Para cubrir las zonas de uso habitual como son las asas de la lámpara, o el motor de implantes, existen unas películas transparentes adhesivas estériles que nos ayudan a tal fin. Colocaremos la línea de irrigación estéril en el contra-ángulo y el ayudante no estéril lo conectará al suero fisiológico y al motor de implantes.
Existen unos dispensadores de suero que irrigan de forma continua sin tener que contaminar el suero cada vez que lo pinchamos.
Preparación del Paciente
Antes de entrar, el asistente no estéril le proporcionará las calzas, la bata y el gorro. En la sala, se le proporcionará un colutorio de clorhexidina al 0,12 % para que se enjuague durante 60 segundos. A continuación, se limpiará la zona perioral con clorhexidina o con povidona yodada.
Para hacerlo se coloca un paño estéril sobre el reposacabezas del paciente estirándolo y se cruza sobre la cara fijándolo con las pinzas; posteriormente, se coloca otro campo estéril fijándolo al otro campo por medio de las pinzas de campo a ambos lados de modo que quede solo la zona perioral al descubierto.
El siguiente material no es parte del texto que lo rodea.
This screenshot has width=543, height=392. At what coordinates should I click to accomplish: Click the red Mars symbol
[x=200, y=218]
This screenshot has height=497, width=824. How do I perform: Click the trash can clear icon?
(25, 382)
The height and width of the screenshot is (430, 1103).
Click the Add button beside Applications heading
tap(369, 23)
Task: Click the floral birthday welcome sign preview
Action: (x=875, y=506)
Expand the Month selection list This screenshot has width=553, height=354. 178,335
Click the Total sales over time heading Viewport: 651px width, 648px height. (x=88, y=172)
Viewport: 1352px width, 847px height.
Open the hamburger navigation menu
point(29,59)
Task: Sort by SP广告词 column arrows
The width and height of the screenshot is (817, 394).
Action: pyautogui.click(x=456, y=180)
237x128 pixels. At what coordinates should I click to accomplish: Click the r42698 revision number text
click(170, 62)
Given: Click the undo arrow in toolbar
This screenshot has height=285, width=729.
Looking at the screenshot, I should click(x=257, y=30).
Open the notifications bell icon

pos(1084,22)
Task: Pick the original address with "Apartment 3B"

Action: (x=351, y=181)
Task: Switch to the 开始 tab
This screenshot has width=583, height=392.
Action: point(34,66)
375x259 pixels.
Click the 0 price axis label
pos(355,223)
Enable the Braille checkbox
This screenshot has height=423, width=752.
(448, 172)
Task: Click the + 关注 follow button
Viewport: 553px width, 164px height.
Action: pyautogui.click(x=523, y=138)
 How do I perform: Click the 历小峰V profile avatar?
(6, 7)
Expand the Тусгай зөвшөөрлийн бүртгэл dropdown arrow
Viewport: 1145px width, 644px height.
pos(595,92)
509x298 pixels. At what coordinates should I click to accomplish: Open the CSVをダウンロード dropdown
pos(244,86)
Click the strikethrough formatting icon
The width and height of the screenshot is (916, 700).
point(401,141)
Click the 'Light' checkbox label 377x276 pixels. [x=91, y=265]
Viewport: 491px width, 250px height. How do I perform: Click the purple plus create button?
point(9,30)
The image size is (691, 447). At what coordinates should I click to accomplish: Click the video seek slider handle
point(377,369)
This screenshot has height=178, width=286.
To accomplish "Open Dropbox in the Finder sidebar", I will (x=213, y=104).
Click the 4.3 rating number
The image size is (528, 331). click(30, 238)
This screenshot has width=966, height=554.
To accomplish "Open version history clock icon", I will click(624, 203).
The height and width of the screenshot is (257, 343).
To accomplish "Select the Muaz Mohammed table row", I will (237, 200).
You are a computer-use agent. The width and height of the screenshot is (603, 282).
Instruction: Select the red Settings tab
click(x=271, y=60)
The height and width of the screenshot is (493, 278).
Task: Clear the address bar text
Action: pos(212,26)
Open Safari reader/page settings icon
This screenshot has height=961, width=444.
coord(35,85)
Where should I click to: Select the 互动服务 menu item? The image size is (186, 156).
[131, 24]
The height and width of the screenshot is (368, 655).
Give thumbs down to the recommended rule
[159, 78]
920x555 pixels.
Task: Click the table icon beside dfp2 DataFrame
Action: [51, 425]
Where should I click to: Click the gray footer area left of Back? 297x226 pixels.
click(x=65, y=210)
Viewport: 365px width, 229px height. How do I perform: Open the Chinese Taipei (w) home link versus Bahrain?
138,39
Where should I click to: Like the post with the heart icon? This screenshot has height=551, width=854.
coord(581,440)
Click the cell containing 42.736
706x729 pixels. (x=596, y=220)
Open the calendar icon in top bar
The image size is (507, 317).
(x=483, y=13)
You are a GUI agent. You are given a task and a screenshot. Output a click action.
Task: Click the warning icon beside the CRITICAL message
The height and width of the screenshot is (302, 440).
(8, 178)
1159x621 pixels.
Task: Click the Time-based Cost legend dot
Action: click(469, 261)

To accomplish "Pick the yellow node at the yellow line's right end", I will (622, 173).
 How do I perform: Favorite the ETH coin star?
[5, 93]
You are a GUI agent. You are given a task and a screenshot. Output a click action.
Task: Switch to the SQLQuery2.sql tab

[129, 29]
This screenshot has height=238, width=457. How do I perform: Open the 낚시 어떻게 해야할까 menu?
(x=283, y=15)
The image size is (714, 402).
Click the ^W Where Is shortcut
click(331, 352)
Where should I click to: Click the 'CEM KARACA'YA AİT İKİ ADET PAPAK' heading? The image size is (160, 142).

Esto se dejó de usar tras la aparición de los campos desechables.
Existen campos fenestrados con adhesivo que se fijan perfecto.

Durante la Cirugía
Durante la cirugía es muy importante no tocar nada que no esté recubierto de material estéril.
Finalización y Descontaminación
Al finalizar la cirugía vamos a proceder a eliminar todos los paños y batas contaminadas. Los bisturíes, seda y material punzante irán a los contenedores correspondientes. La mascarilla es lo último en quitarnos. Desabrocharemos primero el nudo inferior y después el superior.
Todo el material se someterá a un exhaustivo proceso de descontaminación, lavado y esterilización. El gabinete se ventilará y se procederá a su limpieza meticulosa tanto del mobiliario como de la aspiración.
Beneficios de la Bioseguridad
Todas estas maniobras facilitan la cirugía propiamente dicha, evitando que los biomateriales utilizados se contaminen antes de entrar en el organismo y puedan fracasar. Pero no solo eso. Estamos protegiendo al paciente de posibles contaminaciones de la herida quirúrgica.

Además de proteger al paciente, nos estamos protegiendo a nosotros mismos con nuestra indumentaria, y al tener recubierta la mayoría de las superficies del gabinete, estamos protegiendo al resto de pacientes que se sentarán a continuación.
El uso de campos y batas desechables impermeables han mejorado nuestra seguridad y facilitado mucho nuestro trabajo. Las batas de algodón absorben la humedad por capilaridad y transmiten las bacterias de un lado al otro del campo, lo que pone en riesgo nuestra propia seguridad.